#### [Directions for this task]
Below are records; work out how many of their lines hold the string "agent" and give that number alone.

#### [Material shown]
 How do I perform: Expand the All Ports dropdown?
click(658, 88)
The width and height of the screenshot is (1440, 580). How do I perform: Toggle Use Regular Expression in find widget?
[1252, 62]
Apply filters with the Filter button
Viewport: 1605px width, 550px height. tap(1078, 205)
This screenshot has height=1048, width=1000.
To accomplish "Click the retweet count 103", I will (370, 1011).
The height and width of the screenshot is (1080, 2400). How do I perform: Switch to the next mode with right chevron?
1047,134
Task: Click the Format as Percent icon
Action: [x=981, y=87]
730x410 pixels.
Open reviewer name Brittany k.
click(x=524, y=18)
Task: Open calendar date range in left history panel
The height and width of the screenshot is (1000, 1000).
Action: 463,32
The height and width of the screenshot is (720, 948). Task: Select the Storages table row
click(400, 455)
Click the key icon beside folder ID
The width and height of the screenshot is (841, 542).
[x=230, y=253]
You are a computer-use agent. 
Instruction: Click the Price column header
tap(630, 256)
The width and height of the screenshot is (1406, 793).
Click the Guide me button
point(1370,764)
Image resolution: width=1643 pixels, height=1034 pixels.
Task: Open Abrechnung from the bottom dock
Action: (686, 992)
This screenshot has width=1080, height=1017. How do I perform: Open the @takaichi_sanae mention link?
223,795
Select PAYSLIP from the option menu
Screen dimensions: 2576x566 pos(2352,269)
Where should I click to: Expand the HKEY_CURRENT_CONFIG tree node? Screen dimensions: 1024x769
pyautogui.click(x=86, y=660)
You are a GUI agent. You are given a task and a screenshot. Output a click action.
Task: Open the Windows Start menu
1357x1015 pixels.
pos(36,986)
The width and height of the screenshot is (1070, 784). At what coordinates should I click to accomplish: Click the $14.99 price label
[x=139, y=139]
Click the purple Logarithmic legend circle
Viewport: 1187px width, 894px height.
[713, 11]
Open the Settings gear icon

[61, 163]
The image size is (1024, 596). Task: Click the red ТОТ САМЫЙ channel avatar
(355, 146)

#### [Exercise output]
2